Sustaining Loss explores the uncanny, traumatic weaving together of the living and the dead in art, and the morbid fascination it holds for modern philosophical aesthetics. Beginning with Kant, the author traces how aesthetic theory has been drawn back repeatedly to the moving power of the undead body of the work of art. He locates the most potent expressions of this philosophical compulsion in Hegel's thesis that art is a thing of the past, and in Freud's view that the work of art is the haunting of the present by the endless suffering of what is dead but still has claims over the living.
The book asserts that modern aesthetics holds the key to unlocking the tortured relation of modernity to the past it is perpetually leaving behind.

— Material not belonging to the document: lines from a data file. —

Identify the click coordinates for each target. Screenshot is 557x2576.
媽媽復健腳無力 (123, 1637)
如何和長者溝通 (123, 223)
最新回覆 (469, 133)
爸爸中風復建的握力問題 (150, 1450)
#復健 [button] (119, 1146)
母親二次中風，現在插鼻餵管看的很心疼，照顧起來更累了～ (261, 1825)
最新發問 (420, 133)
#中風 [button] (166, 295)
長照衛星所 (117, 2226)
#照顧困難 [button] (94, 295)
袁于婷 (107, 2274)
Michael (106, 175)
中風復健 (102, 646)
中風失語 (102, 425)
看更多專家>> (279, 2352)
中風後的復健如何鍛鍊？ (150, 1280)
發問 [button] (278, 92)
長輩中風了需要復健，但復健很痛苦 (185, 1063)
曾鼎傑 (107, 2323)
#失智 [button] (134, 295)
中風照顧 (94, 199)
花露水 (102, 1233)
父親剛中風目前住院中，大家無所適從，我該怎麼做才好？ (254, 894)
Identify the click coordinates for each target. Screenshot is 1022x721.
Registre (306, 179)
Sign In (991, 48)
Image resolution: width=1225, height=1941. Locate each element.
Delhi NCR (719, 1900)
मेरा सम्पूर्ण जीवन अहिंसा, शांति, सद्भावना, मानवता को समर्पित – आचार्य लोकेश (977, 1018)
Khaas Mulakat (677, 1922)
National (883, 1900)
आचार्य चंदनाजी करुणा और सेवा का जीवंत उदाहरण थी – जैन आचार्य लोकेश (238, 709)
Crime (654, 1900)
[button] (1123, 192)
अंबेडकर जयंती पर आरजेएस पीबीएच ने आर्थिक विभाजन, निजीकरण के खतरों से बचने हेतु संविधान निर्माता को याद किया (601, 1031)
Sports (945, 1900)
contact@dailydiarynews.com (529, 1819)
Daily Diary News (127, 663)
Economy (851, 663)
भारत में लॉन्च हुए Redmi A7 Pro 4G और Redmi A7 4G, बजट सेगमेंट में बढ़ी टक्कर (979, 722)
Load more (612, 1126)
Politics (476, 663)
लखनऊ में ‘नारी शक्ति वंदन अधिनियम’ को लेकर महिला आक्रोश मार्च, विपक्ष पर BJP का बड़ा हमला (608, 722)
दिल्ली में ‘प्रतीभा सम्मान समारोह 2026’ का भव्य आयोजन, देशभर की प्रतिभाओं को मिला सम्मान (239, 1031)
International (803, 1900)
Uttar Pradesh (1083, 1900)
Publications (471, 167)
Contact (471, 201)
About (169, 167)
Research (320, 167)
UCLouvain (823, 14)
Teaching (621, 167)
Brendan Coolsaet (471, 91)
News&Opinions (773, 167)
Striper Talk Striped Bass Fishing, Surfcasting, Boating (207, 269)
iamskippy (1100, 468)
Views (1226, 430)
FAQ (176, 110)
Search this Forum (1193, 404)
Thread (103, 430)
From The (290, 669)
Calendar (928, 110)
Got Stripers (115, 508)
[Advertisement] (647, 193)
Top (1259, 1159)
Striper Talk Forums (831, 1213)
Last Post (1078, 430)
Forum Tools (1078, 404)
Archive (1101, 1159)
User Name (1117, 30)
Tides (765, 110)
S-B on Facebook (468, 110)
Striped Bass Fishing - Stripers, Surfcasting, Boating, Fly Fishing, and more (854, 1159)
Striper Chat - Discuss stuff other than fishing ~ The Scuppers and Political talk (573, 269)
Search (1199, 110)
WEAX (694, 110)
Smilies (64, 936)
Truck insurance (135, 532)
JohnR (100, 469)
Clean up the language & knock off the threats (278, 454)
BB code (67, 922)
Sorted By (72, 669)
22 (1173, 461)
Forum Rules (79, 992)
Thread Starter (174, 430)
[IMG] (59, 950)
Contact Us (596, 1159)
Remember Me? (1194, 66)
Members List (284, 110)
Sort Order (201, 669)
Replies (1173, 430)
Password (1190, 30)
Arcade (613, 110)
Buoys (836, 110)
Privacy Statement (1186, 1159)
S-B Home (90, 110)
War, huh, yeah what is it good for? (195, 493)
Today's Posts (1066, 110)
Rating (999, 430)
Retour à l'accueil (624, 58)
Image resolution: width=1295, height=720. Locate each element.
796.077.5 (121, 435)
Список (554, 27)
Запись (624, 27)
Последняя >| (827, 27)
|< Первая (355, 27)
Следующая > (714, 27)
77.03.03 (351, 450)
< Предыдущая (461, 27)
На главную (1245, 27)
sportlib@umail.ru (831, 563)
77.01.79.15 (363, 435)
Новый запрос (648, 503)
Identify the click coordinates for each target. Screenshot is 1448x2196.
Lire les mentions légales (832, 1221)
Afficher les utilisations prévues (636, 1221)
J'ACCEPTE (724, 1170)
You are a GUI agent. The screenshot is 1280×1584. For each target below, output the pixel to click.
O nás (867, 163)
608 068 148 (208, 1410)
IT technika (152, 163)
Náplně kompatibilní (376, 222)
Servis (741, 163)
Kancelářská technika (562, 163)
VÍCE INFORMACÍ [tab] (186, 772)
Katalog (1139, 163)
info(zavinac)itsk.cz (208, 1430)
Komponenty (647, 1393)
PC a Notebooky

As the capacity to withstand the inescapable force of a past that is dead for us becomes the supreme test for a fully modern, fully secular philosophy, aesthetics moves to the center of philosophical reflection. But, the author argues, this secular philosophical orientation can be sustained only if aesthetic theory remains oriented by intimate contact with modernist works of art.
Sustaining Loss examines not only Kant, Hegel, and Freud, but also the contemporary artists Gerhard Richter and Ilya Kabakov, whose art turns fruitfully against art's own past. To live as a modern, the author asserts, is to live with the dead past that modernist art ceaselessly disgorges. Overall, the book aims to articulate an aesthetic theory suitable to the task of living in a time when, in Flannery O'Connor's words, "The blind don't see and the lame don't walk, and what's dead stays that way."